AVEVA PERSEGUITATO LA SUA EX, A DISTANZA DI OTTO ANNI ARRIVA LA CONDANNA

Avrebbe perseguitato la sua ex, con minacce, aggressioni fisiche e non solo verbali, seguendola e appostandosi sotto casa. Un trentanovenne, residente nel Pescarese, è stato oggi condannato dal Tribunale di Sulmona alla pena di sei mesi di reclusione e al risarcimento dei danni da liquidarsi in separata sede. La storia è di quelle che purtroppo non sembrano più molto rare.
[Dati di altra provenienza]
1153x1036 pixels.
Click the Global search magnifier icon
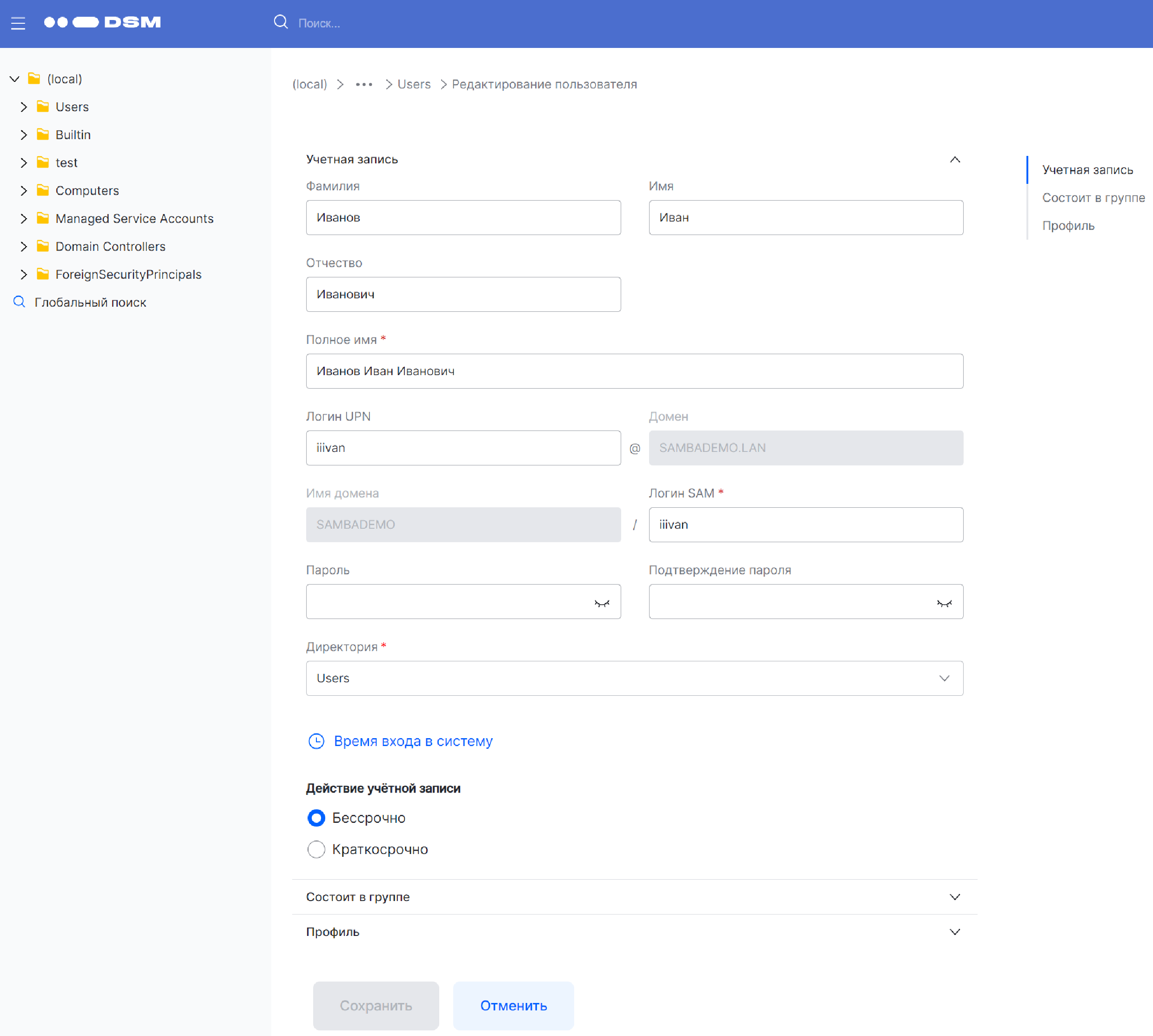(20, 302)
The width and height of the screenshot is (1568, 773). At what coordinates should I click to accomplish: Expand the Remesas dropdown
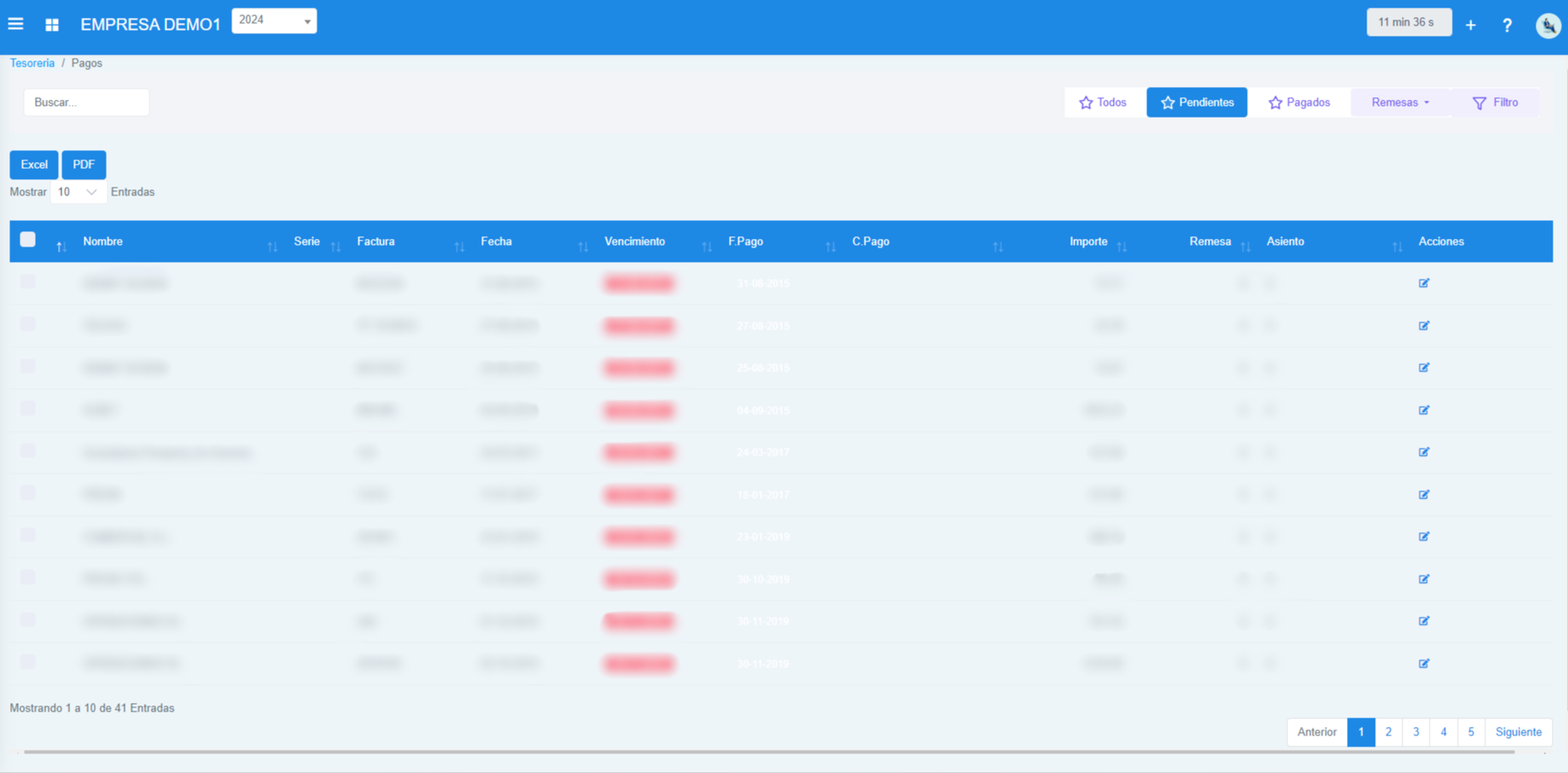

La relazione tra l’uomo e la sua donna era finita ma lui non se ne dava pace. Per questo, dal momento in cui la sua ex tornò a Sulmona per cominciare una nuova vita, libera da quel legame che non aveva più ragione di essere, sarebbe cominciata la serie di molestie. I fatti al centro del processo risalgono al 2013, da ottobre a novembre di quell’anno. Trenta giorni vissuti sull’onda di continue tensioni. Dagli atti del processo è emerso che la donna sarebbe stata maltrattata, anche durante la relazione poi conclusa. In particolare le inviava i messaggi telefonici minacciandola di farle togliere i bambini, si aggirava nella sua auto, dai paraggi dell’abitazione della donna, la insultava rivolgendole pesanti epiteti. L’uomo è stato condannato per atti persecutori.